» **Passage provided**:
# Craftsman Table Saw Blade Hits Table Insert



## Hunter235711 (Jul 30, 2014)

Hi everyone, 

I just joined this forum because I have a question about a used Craftsman model 113 table saw I recently purchased. I have been fixing it up to get it in working condition. 

However, the blade does not appear centered in the table insert (throat plate) and when I try to tilt it above 20 degrees or so it starts to hit the table insert. 

The manual shows only one blade collar, but it came with two blade collars, one on each side of the blade. This makes the blade too close to the right side of the insert. When I remove one of the collars however, it then is too close to the left side of the insert. 

I was thinking about making some circular shims to place on the arbor to center up the blade, but was wondering if there is a better solution. 

Thanks for your help!
Hunter


----------



## woodnthings (Jan 24, 2009)

*Generally...*

There is a built in support washer on the arbor opposite the nut. There is one thick support washer that goes on after the blade and then then nut follows.

There is no need for any additional washers when using that setup. 

A photo of what you have would help if this doesn't make complete sense.


----------



## Hunter235711 (Jul 30, 2014)

Thanks for your reply, 

Yes, that is exactly what my saw looks like. However, my problem is that when the blade is tightened up against the built in support washer on the arbor opposite the nut, then it is too close to the table insert on that side. It is not at all centered in the slot. 

I wonder if possibly the arbor could have shifted farther into the bearing? Perhaps I should remove the arbor and the bearing and see if there is any problem. 

Thanks, 
Hunter


----------



## MT Stringer (Jul 21, 2009)

Since you bought it used, maybe the insert is the wrong one for your model. You could make your own insert if you are so inclined.

Although I have a different type of saw, the insert that came with the saw has a wide opening so a dado blade could be used. It also clears when the blade is tilted to 45 deg.

I made a zero clearance insert for everyday use. I only use the factory insert for dadoes or angle cuts.

Hope this helps.


----------



## Hunter235711 (Jul 30, 2014)

Yeah, that could very well be the case. The guy I bought it from gave me two inserts, one with a wide opening for dado blades and one with a narrow opening. Maybe I could just use the dado insert for angle cuts like you suggested. I really hadn't thought of that until you mentioned it. 

Thanks, 
Hunter


----------



## woodnthings (Jan 24, 2009)

*sounds like the wrong narrow insert*

The narrow insert, if it is correct, should be able to be used for any angle/bevel cuts.

Do not use the dado insert for anything other than dados.

As suggested make your own zero clearance insert for a 90 degree and another one for various angles, you will never regret it.

It's unlikely that the arbor has shifted, but "possible".
Determine the location of the arbor washer by mounting the blade in the nbormal fashion. Mark a on the table on the left side of the blade. See if that line aligns with the left side of the insert you have. If not that, is your issue. A metal insert can be filed slightly wider if it's not all that much. Allow an additional 1/8" to the left of the blade for clearance.


This site has lots of zero clearance insert for many different saws. Be certain of your opening size, before ordering!

http://www.ptreeusa.com/zero_clearance.htm


----------



## toolguy1000 (Oct 4, 2012)

woodnthings said:


> ....It's unlikely that the arbor has shifted, but "possible".......

» **Material**:
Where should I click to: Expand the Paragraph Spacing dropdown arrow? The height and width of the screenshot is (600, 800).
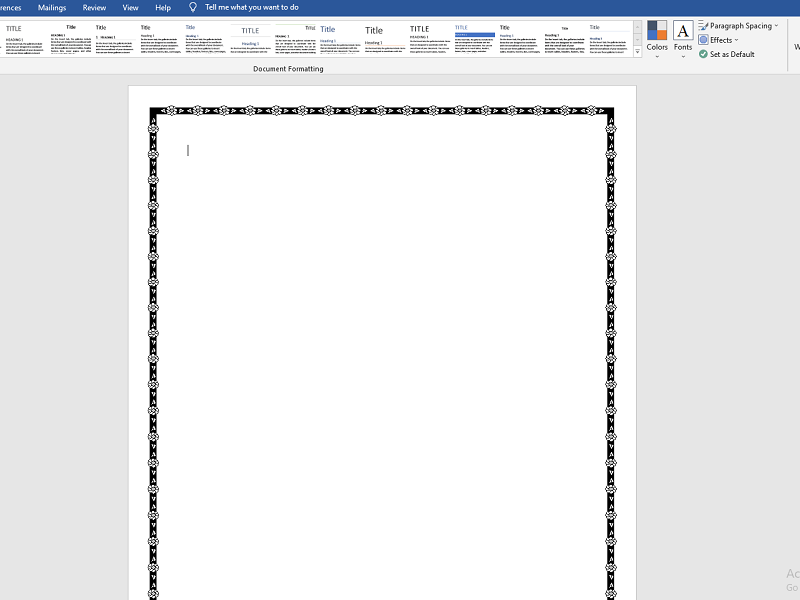(776, 26)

» **Aim**:
Pick up the forum thread about the Craftsman table saw blade hitting the insert and carry it on from its last line.

» **Answer to the problem**:
but quite possible if a previous owner really messed up the alignment of the arbor assembly. page 23 of the linked OM for a ridgid 3612 covers the issue i believe the OP is confronting:

https://www.gardnerinc.com/manuals/pdf/ipl/TTI/Ridgid_benchtop_manuals/table%20saws/TS3612/TS36120_SP6461-1.pdf

it covers assuring the proper clearance between the insert and the blade as part of the blade to miter slot alignment process. and while 113 series saws did not have the eccentric lever the 3612s had, persuading the trunions to assure appropriate alignment and clearance can be done using the technique shown on page 16 of the OM for a ridgid 2412, which is identical to a 113 series saw:

https://www.gardnerinc.com/manuals/pdf/ipl/TTI/Ridgid_benchtop_manuals/table%20saws/TS2412_0/TS24120.pdf

hope this helps.


----------



## jonathan0908 (Jul 20, 2014)

Craftsman table saws're new with me, but I want to listen all of advices, thanks 

__________________
jet table saw review


----------



## pweller (Mar 10, 2014)

Like MTStringer suggested, the first thing to do is to verify if your insert is even correct. There's no point in trying to center your blade referencing an incorrect insert.

Those original inserts were usually painted red, made of fairly thick steel, and had a flat spring welded to the back to go under the table. The front has a hole for a screw. If your insert isn't like that, it probably isn't original.

I always assume that the previous owner probably did some hack-work, and that's usually correct. I'd suspect everything at this point, but those throat plates are easy to swap out, so I'd look at that first.


----------



## jdonhowe (Jul 25, 2014)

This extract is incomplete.